季守家听田氏这么一说,他瞧着季安宁的目光温善起来,他记起长兄的次孙女比季安宁大半岁,可这一年来,总听说那孩子又生病的消息,大夫隔几天就要上门来一趟。自家的女儿,前半岁瞧着呆头呆脑,拖累得长兄季守业都跟着担心起来,特意请了老道的老大夫瞧过她,那大夫背着人神神道道跟季守业提过,说大约是孩子还通灵,记挂着前世之事,等到忘记得差不多,孩子就能开智起来。季守家想着长兄的话,他瞧着眼神清明,眼珠子转动不停的季安宁,觉得胖就胖吧,反正她年纪尚小,经得起胖乎乎的样子。
田氏瞧明白季守家神色变幻,在心里暗叹一声,她和家人误看了这么一个人,如今木已成舟,为了孩子们,她都要好好的走下去。田氏伸手接过季安宁,她手指轻轻的捏一捏女儿的肥脸。季守家瞧见之后,一样跟着伸出手指轻捏女儿的肥脸,婴幼儿的脸细腻滑润,让他摸了摸爱惜不已。

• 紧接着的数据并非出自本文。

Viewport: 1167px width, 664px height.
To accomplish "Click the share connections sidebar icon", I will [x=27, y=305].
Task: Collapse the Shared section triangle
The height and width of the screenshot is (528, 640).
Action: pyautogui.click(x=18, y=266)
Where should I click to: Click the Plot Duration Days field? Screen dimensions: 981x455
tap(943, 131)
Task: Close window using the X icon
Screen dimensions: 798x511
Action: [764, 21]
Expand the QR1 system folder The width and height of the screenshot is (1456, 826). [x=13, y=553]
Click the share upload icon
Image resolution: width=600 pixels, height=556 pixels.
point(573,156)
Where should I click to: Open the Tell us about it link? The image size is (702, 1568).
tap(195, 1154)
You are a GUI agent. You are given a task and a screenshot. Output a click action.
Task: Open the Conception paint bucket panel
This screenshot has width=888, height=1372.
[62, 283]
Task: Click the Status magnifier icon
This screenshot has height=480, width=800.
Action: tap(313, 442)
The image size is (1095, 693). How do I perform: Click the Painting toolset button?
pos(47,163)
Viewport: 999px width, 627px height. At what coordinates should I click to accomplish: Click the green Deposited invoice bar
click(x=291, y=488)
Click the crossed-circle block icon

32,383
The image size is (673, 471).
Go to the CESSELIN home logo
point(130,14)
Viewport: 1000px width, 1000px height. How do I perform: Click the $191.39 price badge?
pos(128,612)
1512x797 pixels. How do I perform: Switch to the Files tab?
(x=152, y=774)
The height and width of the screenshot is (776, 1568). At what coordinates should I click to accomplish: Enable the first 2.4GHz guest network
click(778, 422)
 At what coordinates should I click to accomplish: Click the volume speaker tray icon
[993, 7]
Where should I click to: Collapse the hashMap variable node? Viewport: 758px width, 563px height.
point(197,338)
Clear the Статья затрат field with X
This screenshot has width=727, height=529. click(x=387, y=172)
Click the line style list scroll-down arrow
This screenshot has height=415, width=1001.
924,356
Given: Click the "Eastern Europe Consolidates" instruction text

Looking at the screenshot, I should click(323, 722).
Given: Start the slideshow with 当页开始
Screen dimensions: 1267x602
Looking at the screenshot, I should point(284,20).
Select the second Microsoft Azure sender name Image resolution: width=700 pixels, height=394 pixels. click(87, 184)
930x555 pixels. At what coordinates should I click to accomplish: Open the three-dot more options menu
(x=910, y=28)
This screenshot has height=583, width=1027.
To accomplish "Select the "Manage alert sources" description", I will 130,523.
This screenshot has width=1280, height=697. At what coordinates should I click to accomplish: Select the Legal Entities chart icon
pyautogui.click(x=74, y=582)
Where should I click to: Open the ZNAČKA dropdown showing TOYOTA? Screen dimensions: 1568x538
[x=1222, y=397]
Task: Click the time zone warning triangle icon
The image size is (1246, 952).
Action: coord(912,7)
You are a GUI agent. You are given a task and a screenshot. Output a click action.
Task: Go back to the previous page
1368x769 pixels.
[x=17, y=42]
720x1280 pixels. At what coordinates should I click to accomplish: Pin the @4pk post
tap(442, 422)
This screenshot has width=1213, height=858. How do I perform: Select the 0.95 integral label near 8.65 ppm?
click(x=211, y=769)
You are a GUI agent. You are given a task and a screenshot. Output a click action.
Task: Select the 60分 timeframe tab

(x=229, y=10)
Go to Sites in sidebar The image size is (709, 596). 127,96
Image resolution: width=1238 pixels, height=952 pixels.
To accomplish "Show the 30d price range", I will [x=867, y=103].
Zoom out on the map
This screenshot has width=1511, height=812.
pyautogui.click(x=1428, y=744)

他伸手接过季安宁,俯下身子用脸蹭了蹭女儿的脸,他瞧见季安宁皱起小眉头闪躲的神情,他放声大笑起来,一脸愉悦的神情。
他笑着跟田氏说:“从前听人说过,女儿要比儿子来得可爱,我自是有些不信。如今我相信,女儿是比儿子来得有趣。”田氏瞧着季守家欢喜的模样,在心里轻舒一口气,她就不信季守家心硬如此,会怠慢自家的骨肉。田氏侧目而视季树立的神情,小小的人儿端正如树候在身边,眼里神色闪亮不已,田氏心安下来。她笑着说:“立儿是男儿,为人父,自不能如疼爱女儿这般的溺爱不已。你要如现在待宁儿这般待他,只怕大兄都会寻你说话。”